Em ritmo lento, Ceylan afasta-se um pouco da temática mais pessoal e urbana de filmes como “Uzak – Longínquo” (Uzak, 2002) e “Climas” (Iklimler, 2006), para deixar mais espaço a uma filosofia feita de imagens tradicionais representativas de uma Turquia mais rural. Em comum continua a beleza da fotografia e os tempos que Ceylan domina como ninguém, aqui com um carácter etéreo.

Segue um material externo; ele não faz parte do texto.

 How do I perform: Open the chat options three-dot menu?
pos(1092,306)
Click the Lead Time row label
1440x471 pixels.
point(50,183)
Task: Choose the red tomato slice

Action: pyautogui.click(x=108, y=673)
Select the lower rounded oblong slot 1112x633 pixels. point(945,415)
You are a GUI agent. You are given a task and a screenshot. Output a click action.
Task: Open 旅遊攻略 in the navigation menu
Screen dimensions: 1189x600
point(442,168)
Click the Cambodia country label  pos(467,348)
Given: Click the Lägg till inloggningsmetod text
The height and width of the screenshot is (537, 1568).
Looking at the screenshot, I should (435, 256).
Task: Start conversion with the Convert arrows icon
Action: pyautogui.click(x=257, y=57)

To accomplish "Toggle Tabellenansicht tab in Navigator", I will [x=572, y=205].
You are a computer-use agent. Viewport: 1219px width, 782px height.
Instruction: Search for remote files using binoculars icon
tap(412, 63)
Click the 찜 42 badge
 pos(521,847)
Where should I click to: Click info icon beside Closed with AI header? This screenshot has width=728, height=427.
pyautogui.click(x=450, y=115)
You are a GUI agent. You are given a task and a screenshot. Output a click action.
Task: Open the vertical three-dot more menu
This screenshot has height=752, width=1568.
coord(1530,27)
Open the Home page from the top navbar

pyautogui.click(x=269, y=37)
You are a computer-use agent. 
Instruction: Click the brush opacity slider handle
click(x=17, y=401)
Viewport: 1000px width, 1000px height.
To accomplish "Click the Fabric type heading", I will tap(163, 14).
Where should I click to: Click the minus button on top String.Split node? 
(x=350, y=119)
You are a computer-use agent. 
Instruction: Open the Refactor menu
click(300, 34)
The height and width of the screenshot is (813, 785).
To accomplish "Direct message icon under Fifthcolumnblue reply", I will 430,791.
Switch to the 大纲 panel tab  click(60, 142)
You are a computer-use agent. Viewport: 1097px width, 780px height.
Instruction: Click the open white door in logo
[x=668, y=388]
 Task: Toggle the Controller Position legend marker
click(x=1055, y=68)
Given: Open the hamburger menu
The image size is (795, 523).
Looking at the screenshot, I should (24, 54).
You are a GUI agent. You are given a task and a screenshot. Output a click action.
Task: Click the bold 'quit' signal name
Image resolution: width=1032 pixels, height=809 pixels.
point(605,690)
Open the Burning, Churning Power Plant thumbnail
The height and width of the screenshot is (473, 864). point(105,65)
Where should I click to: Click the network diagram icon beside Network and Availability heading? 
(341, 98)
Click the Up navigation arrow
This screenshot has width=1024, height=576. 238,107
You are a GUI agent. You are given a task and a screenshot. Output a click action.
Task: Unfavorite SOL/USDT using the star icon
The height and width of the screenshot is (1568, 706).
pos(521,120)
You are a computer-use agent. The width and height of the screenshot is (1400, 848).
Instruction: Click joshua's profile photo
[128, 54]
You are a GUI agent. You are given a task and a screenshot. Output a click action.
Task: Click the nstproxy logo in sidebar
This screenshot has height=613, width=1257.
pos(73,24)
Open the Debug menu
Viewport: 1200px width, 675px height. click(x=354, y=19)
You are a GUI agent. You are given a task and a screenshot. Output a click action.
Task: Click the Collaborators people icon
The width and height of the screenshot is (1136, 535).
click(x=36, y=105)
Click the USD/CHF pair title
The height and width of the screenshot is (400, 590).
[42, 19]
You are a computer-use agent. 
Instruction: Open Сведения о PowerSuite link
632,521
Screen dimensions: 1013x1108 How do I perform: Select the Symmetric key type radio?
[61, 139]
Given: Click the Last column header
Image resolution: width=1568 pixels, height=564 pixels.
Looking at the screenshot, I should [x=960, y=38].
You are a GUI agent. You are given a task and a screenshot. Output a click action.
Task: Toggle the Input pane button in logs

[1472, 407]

Era uma Vez na Anatólia” recebeu o Grand Prix de Cannes (o segundo prémio mais importante do festival), e esteve na lista de pré-nomeados aos Oscars, sendo frequentemente apontado pela crítica como um dos mais belos filmes de 2011.

Produção:

Título original: Bir Zamanlar Anadolu’da [Título inglês: Once Upon a Time in Anatolia]; Produção: Zeynofilm / Production 2006 / 1000 Volt / Turkish Radio & Television (TRT) / Imaj / Fida Film / NBC Film / Eurimages – Conseil de l’Europe; País: Turquia / Bosnia-Herzegovina; Ano: 2011; Duração: 151 minutos; Estreia: 21 de Maio de 2011 (Cannes Film Festival, França), 23 de Setembro de 2011 (Turquia), 3 de Maio de 2012 (Portugal).

Equipa técnica:

Realização: Nuri Bilge Ceylan; Produção: Zeynep Özbatur Atakan; Co-Produção: Mirsad Purivatra, Eda Arıkan, Íbrahim Şahin, Müge Kolat, Murat Akdilek, Nuri Bilge Ceylan; Argumento: Ercan Kesal, Ebru Ceylan, Nuri Bilge Ceylan; Fotografia: Gökhan Tiryaki [Digital]; Montagem: Bora Göksingöl, Nuri Bilge Ceylan; Direcção Artística: Dilek Yapkuöz Ayaztuna; Figurinos: Meral Efe, Nildağ Kılıç, Özlem Batur; Caracterização: Mine Külcü; Efeitos Visuais: Yves Delforge.

Elenco:

Muhammet Uzuner (Doctor Cemal), Yılmaz Erdoğan (Commissar Naci), Taner Birsel (Promotor Público Nusret), Ahmet Mümtaz Taylan (Arab Ali, Motorista), Fırat Tanış (Kenan, Suspeito), Ercan Kesal (Mukhtar), Erol Erarslan (Yaşar, Vítima), Uğur Arslanoğlu (Tevfik, Motorista do Tribunal), Murat Kılıç (Ízzet, Agente da Policial), Şafak Karali (Abidin, Funcionário do Tribunal), Emre Şen (Önder, Sargento), Burhan Yıldız (Zanli Ramazan, Suspeito), Nihan Okutucu (Gülnaz, Esposa de Yaşar), Cansu Demirci (Cemile, Filha de Mukhtar), Kubilay Tunçer (Sakir, Técnico de Autópsia).